Grossman was a member of USA Baseball's junior team in 2007, batting .450 at the Pan-Am Junior Championships and earning a spot on the all Pan-Am team.
Grossman's bonus is for $1 million, plus money for a college education. That makes the switch-hitter the most costly Pirate draftee so far and gives him signing money equal to a late first-round pick.
He lasted until the sixth round because he was considered next to impossible to sign, with a scholarship to Texas already in hand. The Pirate suits considered him the equivalent of a second rounder. He'll report to Bradenton in the GCL.
> Dejan Kovacevic wrote that 5th rounder LHP Justin Wilson signed exactly at slot value, for a bonus of $195,000.
> The much-anticipated Adam and Andy LaRoche debut is finally expected to take place tonight, weather permitting, when the Pirates wrap up a three-game series against the Reds at PNC Park. It'll be the first time they've ever played on the same team.
> State College Spikes' infielders Chase d'Arnaud and Jeremy Farrell were named to the New York-Penn League All-Stars. The game will be played Tuesday in Troy, N.Y.
d’Arnaud is hitting .302 for the Spikes in 23 games. The shortstop has collected six doubles, four triples and 10 RBI. 3B Farrell, who was voted in at 1B, is also hitting .302 with six doubles. In 31 games, Farrell has 16 RBI and two triples.

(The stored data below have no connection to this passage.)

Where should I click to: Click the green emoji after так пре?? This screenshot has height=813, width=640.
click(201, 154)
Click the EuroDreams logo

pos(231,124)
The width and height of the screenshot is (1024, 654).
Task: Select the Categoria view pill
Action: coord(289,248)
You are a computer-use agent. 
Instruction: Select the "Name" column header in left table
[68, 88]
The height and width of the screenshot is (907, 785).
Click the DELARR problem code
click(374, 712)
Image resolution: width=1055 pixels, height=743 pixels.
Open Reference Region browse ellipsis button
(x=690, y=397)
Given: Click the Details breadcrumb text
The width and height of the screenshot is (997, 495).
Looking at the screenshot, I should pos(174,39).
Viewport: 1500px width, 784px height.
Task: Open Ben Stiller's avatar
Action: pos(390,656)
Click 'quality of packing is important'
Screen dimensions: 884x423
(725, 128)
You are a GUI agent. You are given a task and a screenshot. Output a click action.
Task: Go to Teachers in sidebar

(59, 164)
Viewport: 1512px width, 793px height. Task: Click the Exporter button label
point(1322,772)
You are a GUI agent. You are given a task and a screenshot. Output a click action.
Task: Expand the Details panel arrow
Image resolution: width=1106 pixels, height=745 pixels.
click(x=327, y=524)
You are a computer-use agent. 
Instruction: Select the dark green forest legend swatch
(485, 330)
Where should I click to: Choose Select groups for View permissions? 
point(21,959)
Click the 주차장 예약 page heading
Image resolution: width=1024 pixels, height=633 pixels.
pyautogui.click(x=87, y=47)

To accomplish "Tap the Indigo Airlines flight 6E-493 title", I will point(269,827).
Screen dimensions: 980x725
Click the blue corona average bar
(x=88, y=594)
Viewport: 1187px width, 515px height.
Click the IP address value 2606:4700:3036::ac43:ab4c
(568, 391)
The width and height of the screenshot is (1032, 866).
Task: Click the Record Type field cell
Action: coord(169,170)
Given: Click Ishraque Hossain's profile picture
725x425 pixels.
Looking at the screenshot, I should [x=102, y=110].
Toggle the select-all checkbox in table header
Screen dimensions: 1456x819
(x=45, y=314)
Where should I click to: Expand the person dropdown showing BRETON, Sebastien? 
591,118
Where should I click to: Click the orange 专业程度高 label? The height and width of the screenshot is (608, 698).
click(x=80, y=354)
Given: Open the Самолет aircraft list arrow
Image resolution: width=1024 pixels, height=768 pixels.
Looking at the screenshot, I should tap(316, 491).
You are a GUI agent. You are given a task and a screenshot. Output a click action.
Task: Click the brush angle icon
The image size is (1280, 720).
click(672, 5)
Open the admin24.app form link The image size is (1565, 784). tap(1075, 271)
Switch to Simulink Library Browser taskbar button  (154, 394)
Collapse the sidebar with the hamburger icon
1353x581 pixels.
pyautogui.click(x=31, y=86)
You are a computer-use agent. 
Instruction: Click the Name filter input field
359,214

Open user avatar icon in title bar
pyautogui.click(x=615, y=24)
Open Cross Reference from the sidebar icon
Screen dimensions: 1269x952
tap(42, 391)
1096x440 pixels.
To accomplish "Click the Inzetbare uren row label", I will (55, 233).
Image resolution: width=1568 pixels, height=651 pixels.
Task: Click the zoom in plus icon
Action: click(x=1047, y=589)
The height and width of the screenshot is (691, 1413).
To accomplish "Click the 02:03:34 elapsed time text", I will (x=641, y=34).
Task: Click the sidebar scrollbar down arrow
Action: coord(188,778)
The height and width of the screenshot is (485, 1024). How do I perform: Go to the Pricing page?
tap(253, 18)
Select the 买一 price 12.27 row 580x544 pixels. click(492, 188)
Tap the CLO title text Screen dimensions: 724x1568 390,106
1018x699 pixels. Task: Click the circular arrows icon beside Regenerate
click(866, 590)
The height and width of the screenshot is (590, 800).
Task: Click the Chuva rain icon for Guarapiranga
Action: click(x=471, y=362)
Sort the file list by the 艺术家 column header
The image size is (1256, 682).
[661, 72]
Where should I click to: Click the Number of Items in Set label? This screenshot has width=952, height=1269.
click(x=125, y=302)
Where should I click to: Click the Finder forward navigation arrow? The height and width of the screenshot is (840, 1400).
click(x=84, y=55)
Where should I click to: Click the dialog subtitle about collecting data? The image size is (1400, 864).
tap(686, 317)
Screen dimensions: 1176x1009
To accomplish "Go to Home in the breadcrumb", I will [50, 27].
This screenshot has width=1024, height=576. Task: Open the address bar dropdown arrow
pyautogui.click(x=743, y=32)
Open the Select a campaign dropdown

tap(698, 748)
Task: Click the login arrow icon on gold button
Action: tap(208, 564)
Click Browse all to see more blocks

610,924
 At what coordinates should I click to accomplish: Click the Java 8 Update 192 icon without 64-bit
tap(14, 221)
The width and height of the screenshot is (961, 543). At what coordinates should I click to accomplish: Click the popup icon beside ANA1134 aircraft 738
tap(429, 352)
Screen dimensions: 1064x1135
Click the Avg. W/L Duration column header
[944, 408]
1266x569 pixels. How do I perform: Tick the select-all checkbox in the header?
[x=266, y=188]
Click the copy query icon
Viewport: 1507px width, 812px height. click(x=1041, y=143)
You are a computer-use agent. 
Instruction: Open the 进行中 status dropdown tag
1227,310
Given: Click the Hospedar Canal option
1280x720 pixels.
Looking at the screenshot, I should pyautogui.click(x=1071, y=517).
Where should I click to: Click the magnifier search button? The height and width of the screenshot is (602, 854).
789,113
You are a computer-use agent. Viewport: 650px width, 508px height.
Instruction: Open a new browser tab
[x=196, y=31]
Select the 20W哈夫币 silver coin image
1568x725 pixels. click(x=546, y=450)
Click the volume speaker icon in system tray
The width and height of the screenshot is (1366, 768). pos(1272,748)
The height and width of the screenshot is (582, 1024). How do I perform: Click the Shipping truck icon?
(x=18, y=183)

> Pittsburgh's suits really were working the phones at the trade deadline, according to ESPN's Jayson Stark:
Speaking of Pirates deals that almost happened, it's incredible how many teams thought they were on the verge of some kind of pre-deadline trade with Pittsburgh that fell through when the Jason Bay/Ramirez extravaganza came together.
Indications are that, with only minutes left until the deadline, the Rays still thought they were in line to trade for Bay, the Rockies apparently thought they had a shot to reel in Ian Snell, the Marlins believed they'd be the third team in the Manny/Bay deal, and the Phillies thought that the Grabow trade was very much alive.
Then the Pirates opted to focus all their last-minute energies on that Boston/L.A. blockbuster. So the only thing those other clubs got out of it was fewer rollover minutes on their cell phone bills in August.
In the hours after the trading deadline, we were critical of the Pirates for dealing three high-profile players without getting back a single can't-miss, centerpiece prospect back. But in the days since, we've been convinced by executives of several teams that the Pirates actually did better in their two big deals than we originally gave them credit for.
"There are no stars in there, but they need that depth of talent," an official of one club said. "They need numbers. And they accomplished that."
"I think they're on the right track," one NL scout said. "At least they decided they couldn't keep doing the same thing they've been doing and took some chances."
One NL executive even defended them on the widely hammered Xavier Nady-Damaso Marte deal, saying: "If they got three major league pitchers in that deal, and I think they did, then great for them. And all three guys (Jeff Karstens, Ross Ohlendorf and Daniel McCutchen) are either ready or close. So that's a good deal, not a bad deal."
Nevertheless, when asked to name the best player of the eight this team received in those trades, the baseball men we spoke with had a tough time finding a clear-cut Pirates acquisition they'd buy stock in. The name we heard most: 21-year-old right-hander Bryan Morris (3.15 ERA in low Class A). "If he stays healthy, he's definitely the best talent in that group," one GM said.